With the development of technology and scientific progress, new creative methods and tools are gradually being introduced into the creation of new media art and film and television culture. These new methods and tools, such as multi-modal information fusion and analysis, can provide creators with more inspiration and creative possibilities, further improving the quality of their creations.

A relevant artist rated the quality of works 1 to 5 created using traditional methods and multi-modal information fusion and analysis. The comparison of work quality ratings between traditional methods and multi-modal information fusion creation is shown in Fig. 6 (the horizontal axis represents the work, and the vertical axis represents the rating, with a maximum score of 10 points. The higher the score, the better the quality).

As shown in Fig. 6, according to the edge of the area plot in Fig. 6a, it can be seen that the quality ratings of artists for different types of traditional creative methods (film, music, art, and photography), such as work 1, work 2, work 3, work 4, and work 5, were all below 8 points. In Fig. 6b, it was found that artists rated the quality of different types (film, music, fine art, and photography) of works 1, 2, 3, 4, and 5 created by multi-modal information fusion and analysis at a score of 8 or higher.

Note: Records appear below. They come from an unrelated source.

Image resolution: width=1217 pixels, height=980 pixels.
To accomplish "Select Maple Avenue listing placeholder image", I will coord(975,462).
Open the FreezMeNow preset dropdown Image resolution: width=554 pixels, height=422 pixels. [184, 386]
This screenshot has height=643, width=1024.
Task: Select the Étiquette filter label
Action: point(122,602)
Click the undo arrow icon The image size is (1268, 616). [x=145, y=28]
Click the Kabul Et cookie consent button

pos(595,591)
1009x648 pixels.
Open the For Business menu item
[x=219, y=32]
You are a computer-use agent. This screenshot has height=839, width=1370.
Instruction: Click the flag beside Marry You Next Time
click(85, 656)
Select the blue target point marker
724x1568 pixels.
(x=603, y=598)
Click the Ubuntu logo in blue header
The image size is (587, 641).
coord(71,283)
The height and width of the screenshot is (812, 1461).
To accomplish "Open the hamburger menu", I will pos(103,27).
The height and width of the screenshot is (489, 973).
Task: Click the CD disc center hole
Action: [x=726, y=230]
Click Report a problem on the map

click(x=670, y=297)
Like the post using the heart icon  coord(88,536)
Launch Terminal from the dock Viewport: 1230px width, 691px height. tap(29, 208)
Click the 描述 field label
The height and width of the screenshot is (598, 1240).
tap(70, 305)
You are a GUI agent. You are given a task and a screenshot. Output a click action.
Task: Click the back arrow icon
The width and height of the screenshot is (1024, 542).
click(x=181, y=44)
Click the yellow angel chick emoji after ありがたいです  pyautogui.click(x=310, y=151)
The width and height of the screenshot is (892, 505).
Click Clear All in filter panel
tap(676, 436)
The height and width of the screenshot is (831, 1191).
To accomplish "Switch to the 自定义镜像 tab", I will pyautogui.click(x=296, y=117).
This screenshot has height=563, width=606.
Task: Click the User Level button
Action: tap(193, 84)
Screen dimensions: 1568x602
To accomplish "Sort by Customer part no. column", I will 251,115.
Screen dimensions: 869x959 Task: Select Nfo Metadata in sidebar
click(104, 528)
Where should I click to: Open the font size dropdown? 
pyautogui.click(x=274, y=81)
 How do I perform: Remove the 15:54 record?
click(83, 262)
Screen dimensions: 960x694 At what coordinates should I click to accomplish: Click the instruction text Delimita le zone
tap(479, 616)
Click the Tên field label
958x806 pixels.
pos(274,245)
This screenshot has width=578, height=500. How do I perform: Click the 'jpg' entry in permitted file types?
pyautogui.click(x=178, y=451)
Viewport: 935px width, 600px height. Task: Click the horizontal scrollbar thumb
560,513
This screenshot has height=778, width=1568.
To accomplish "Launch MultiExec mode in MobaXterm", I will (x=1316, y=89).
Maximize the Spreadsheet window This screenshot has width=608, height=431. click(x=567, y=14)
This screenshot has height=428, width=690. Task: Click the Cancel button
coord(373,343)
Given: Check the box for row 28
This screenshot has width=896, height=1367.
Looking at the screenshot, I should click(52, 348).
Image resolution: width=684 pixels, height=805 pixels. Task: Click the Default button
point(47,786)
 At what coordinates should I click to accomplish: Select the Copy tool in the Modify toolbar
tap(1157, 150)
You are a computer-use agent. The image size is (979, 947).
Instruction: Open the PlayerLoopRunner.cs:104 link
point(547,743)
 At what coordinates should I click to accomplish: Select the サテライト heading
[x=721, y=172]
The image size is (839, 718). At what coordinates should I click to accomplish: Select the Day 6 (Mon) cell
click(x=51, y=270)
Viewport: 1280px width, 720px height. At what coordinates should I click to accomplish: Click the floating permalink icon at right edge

The quality rating of works created through multi-modal information fusion and analysis is higher than that of works created through traditional creative methods. Works created through multi-modal information fusion and analysis can improve the quality of creation and artistic expression.

Table 4

Rating of viewing experience for works created by traditional creation methods

Opus	Film	Music	The fine arts	Photography
1	6.23	6.42	6.27	5.99
2	6.02	6.80	6.84	5.07
3	6.56	6.75	6.13	5.46
4	6.64	6.07	6.33	5.33
5	6.88	6.59	6.34	5.69

Figure 6.

Comparison of work quality ratings between traditional methods and multi-modal information fusion creation. (a) Quality rating of works created using traditional methods. (b) Work quality rating for multi-modal information fusion creation.

(3) Experience in watching film and television works

Five viewers were selected to rate the viewing experience of films, music, art, and photography created using traditional creative methods, with a maximum score of 10. The viewing experience rating of works created using traditional creative methods is shown in Table 4.

As shown in Table 4, the viewing experience scores for works 1 to 5 created using traditional creative methods were 6.23 points, 6.02 points, 6.56 points, 6.64 points, and 6.88 points, respectively. The overall viewing experience scores were all below 7 points.

The ratings of 5 viewers on the viewing experience of movies, music, art, and photography created through multi-modal information fusion and analysis are shown in Table 5.

Table 5

Rating of the viewing experience of works created through multi-modal information fusion and analysis

Opus	Film	Music	The fine arts	Photography
1	9.41	8.64	9.77	8.44
2	9.08	8.33	8.19	9.04
3	9.11	9.53	9.19	8.74
4	9.61	9.51	9.07	8.11
5	8.44	9.24	8.74	9.54

As shown in Table 5, the viewing experience scores for works 1 to 5 created through multi-modal information fusion and analysis were 9.41 points, 9.08 points, 9.11 points, 9.61 points, and 8.44 points, respectively. The overall viewing experience scores were all above 8 points.

Combining Tables 4 and 5, it can be found that the viewing experience rating of works created through multi-modal information fusion and analysis was higher than that of works created through traditional creative methods.

(4) Interactivity

In order to avoid repetition of the experiment, this article selected another 6 viewers to rate the interactivity of the work. The interactivity rating of the work created by traditional methods and multi-modal information fusion is shown in Fig. 7 (the horizontal axis of Fig. 7 represents movies, music, art, and photography, and the vertical axis represents the rating, with a maximum score of 100 points. The higher the score, the better the interactivity).

Figure 7.

Interactive rating of works created using traditional methods and multi-modal information fusion. (a) Interactive rating of works created using traditional methods. (b) Interactive rating of works created through multi-modal information fusion.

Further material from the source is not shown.